Trouvons maintenant quelques exemples pratiques. Ces exemples sont faciles à trouver avec cette crise du coronavirus et sans doute la crise économique importante qui s’en suivra.

Premier exemple : le confinement m’oblige à la distanciation, à l’isolement. Cela me met en position du “manque de l’autre”. Réponse résiliente : à l’intérieur, je vais travailler la relation avec moi-même en me posant des questions qui sont vraiment importantes pour moi : quel est le sens de mon travail ? Où en suis-je dans mes relations affectives ? Il y a-t-il des choix de vie différents à faire ? …

Deuxième exemple : une incohérence importante existe dans le monde extérieur. Nous pouvez l’observer actuellement avec ces multitudes d’informations qui nous arrivent et qui disent tout et son contraire. De même pour les règles à respecter pour le confinement qui sont souvent imprécises et même illogiques. Une autre occasion pour tourner notre regard à l’intérieur et chercher la cohérence en soi et non à l’extérieur de soi. Je vais m’interroger sur ma propre cohérence. Par exemple, mes pensées, mes paroles et mes actions sont-elles cohérentes dans ma relation à l’autre ? Suis-je cohérent lorsque je dis quelque chose et que je fais le contraire ? Suis-je cohérent lorsque je pense “non” et que je dis “oui” ?

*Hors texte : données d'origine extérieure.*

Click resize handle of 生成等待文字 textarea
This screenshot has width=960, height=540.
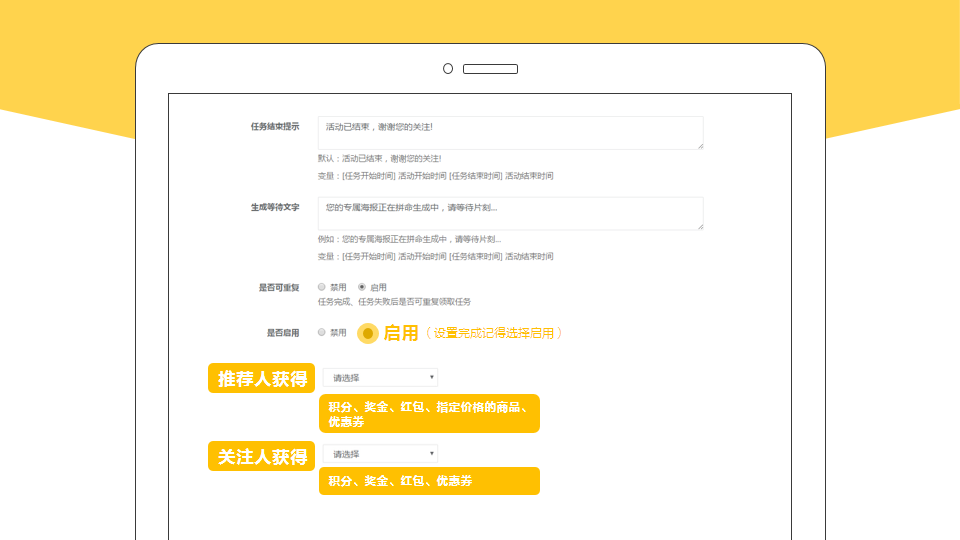click(700, 227)
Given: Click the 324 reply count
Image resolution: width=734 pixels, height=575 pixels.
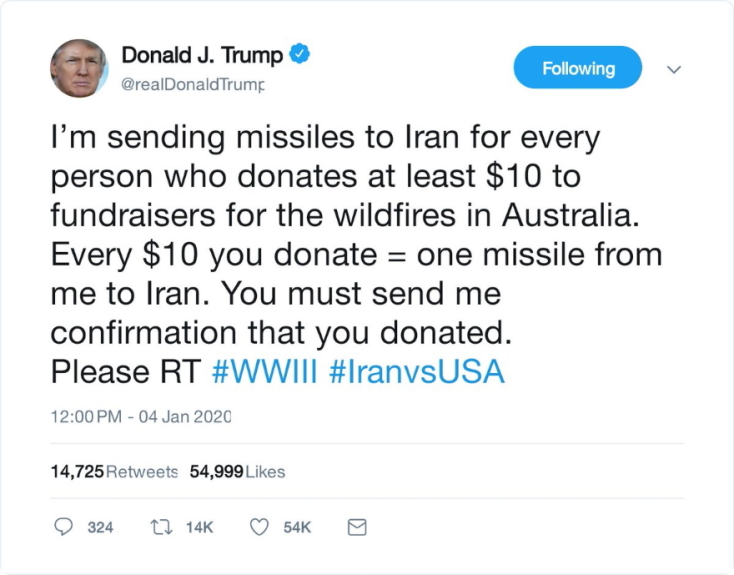Looking at the screenshot, I should point(100,527).
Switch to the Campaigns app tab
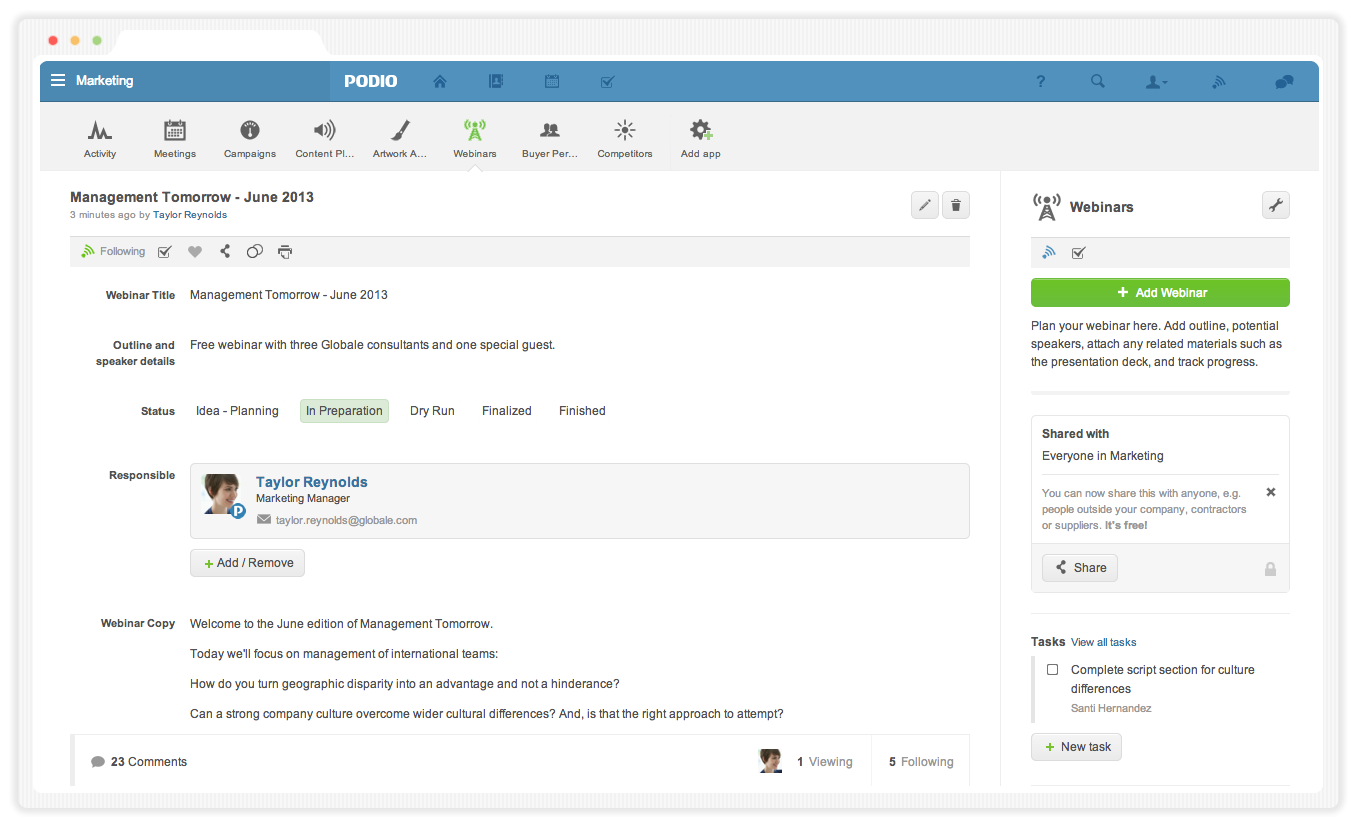The height and width of the screenshot is (827, 1357). click(250, 139)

Nous voici au coeur de ce qu’on appelle la résilience : au lieu de me placer comme victime par rapport à une situation extérieur, je l’utilise pour me construire à l’intérieur, pour grandir, pour évoluer. J’installe alors, petit à petit, des fondations intérieures sur lesquelles je pourrai m’appuyer dans la tempête extérieure.

Lorsque mes fondations intérieures sont solides, alors je peux vraiment aider ce monde en montrant l’exemple.

Comprendre et gérer les envies de suicide

Un sujet tabou qu’il est important d’aborder durant cette période délicate. La crise de 1929 avait provoqué une avalanche de suicides dû à l’écroulement financier et économique. Certains avaient tout perdu et ils ne pouvaient trouver une autre issue que la mort pour mettre fin à leurs souffrances.

La crise du coronavirus, avec la vague de faillites qui s’annoncent, présente un risque similaire. L’histoire d’une vie s’écroule. Tous les acquis matériels ou les repères affectifs disparaissent. La personne est seule face à elle-même. Elle se demande comment elle peut encore vivre dans un monde sans avenir pour elle.

Tout être humain traverse, à un moment ou un autre de sa vie, des envies de mort. Par contre, il y a une différence entre “avoir envie de mourir” et “passer à l’acte”.

Se donner la mort ne met pas fin au problème. Pour les lecteurs ayant quelques notions spirituelles, l’excellent livre d’Anne Givaudan “La rupture du contrat – Message des suicidés au monde des vivants” devrait en décourager plus d’un à passer à l’acte.

L’envie de mort est une “crise initiatique” où la personne brûle le masque pour reconnecter à son être véritable. C’est le faux qui est en train de mourir : les croyances sur nous-mêmes, tout ce à quoi nous nous sommes identifiés dans notre vie, le projet parental pour notre vie, le regard des autres, … Anéantir le véhicule physique, c’est manquer la véritable cible et provoquer des dégâts considérables sur son entourage (surtout pour les enfants, même si ceux-ci sont adultes).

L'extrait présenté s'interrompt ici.